### TRAVAIL DEMANDÉ
**1.** Dans l'extrait sur Chris Lehane, quel poste occupe-t-il aujourd'hui chez OpenAI ?
**2.** Prolongez le texte sur Chris Lehane et OpenAI en reprenant juste après sa dernière phrase.

### EXTRAIT CHOISI
"""

Chris Lehane est l’un des meilleurs dans le domaine pour faire disparaître les mauvaises nouvelles. Ancien porte-parole d’Al Gore pendant les années Clinton et responsable de la gestion de crise d’Airbnb à travers chaque cauchemar réglementaire, Lehane sait comment manipuler l’information. Aujourd’hui, il est vice-président de la politique mondiale chez OpenAI, un rôle qu’il occupe depuis deux ans et qui pourrait s’avérer sa mission la plus complexe à ce jour. Sa tâche consiste à convaincre le monde qu’OpenAI se soucie réellement de démocratiser l’intelligence artificielle, alors que l’entreprise commence de plus en plus à adopter le comportement des autres géants de la technologie qui affirment vouloir faire les choses différemment.

"""

### LISTE DES ENREGISTREMENTS
"""

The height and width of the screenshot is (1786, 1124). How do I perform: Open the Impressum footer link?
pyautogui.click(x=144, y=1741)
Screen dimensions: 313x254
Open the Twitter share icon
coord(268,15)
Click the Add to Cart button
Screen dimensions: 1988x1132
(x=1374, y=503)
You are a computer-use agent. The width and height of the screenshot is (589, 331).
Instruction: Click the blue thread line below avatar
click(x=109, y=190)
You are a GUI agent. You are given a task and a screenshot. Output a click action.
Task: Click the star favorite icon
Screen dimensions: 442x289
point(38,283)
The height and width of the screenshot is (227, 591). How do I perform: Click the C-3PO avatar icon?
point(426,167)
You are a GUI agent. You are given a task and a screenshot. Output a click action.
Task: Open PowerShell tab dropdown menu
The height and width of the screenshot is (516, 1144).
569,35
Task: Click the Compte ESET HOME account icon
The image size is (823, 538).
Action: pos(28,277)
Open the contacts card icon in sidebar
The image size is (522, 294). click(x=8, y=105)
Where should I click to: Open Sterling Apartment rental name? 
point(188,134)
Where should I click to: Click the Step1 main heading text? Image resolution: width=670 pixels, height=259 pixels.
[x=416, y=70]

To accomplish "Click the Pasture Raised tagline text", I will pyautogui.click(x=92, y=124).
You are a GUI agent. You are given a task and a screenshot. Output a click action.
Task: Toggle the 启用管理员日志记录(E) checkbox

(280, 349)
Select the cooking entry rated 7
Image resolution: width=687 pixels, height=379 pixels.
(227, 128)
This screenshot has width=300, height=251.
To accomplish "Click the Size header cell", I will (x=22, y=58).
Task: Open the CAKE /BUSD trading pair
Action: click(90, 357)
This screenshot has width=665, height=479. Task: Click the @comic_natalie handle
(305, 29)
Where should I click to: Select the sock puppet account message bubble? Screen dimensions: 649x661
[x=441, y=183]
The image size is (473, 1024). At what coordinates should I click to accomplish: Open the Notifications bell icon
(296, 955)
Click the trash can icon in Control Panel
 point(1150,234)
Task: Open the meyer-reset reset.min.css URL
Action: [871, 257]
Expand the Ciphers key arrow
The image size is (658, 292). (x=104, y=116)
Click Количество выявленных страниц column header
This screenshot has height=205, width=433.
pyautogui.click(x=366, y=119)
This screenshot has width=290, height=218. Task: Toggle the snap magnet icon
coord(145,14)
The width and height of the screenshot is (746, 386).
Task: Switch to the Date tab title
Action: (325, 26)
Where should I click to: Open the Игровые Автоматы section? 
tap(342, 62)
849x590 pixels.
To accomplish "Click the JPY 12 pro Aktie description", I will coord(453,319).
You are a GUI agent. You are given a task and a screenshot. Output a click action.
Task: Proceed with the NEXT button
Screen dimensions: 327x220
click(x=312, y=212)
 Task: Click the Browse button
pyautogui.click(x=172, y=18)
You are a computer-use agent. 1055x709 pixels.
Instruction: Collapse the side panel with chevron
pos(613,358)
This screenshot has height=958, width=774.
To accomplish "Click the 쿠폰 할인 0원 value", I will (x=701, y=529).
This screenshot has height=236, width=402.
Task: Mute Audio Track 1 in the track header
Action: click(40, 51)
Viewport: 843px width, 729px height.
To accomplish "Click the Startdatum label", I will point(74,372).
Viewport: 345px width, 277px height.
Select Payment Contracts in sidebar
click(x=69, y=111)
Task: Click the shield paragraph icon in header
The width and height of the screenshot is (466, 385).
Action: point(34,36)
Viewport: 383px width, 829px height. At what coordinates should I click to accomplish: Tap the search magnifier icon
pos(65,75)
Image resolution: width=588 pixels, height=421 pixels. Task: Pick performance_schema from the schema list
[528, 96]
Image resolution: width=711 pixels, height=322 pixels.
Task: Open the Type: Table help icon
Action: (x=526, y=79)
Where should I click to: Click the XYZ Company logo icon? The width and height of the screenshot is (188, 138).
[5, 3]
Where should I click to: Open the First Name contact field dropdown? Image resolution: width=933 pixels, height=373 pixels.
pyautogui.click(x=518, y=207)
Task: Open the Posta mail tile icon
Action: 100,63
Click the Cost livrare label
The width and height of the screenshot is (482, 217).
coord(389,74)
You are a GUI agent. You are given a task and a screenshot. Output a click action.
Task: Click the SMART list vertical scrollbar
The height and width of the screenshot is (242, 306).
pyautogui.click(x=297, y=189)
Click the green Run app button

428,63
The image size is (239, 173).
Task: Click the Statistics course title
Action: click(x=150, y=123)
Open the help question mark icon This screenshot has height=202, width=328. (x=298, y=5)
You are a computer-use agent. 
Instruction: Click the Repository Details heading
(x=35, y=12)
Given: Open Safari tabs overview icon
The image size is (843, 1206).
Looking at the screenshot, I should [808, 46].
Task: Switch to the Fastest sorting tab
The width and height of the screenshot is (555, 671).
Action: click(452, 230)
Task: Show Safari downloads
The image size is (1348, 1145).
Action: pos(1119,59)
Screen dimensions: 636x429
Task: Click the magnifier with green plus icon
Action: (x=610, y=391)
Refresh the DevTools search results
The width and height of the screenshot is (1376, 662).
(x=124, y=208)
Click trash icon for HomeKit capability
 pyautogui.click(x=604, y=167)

"""

### LISTE DES RÉPONSES
**1.** Il est vice-président de la politique mondiale chez OpenAI.

**2.**
Lors d’une discussion récente à la conférence Elevate à Toronto, Lehane s’est montré convaincant, sympathique et raisonnable. Il a même exprimé ses inquiétudes nocturnes sur l’impact potentiel des innovations d’OpenAI sur l’humanité. Cependant, les bonnes intentions ne signifient pas grand-chose lorsque l’on observe le comportement de l’entreprise, qui subit des poursuites de la part des critiques, exploite les ressources d’une communauté économiquement déprimée et cherche à dominer le marché en réutilisant des célébrités décédées.
Il reste à se demander si les employés d’OpenAI, y compris Lehane, croient encore à la mission de l’entreprise.
Le problème Sora, qui constitue le cœur de la situation actuelle, a été illustré par le lancement d’un outil de génération vidéo contenant des matériaux protégés par des droits d’auteur. Malgré les poursuites émanant de plusieurs médias, dont le New York Times et le Toronto Star, cette application a connu un succès fulgurant, mettant en avant des versions numériques de personnages de dessins animés et d’icônes disparues. En réponse à une question sur les raisons de ce lancement, Lehane a décrit Sora comme une “technologie à usage général”, évoquant ses implications pour la créativité. Cependant, ce qu’il a partiellement omis de mentionner, c’est qu’OpenAI a d’abord proposé aux titulaires de droits la possibilité d’opter pour l’exclusion, une démarche remise en question par la suite après avoir constaté l’engouement du public pour l’utilisation d’images protégées.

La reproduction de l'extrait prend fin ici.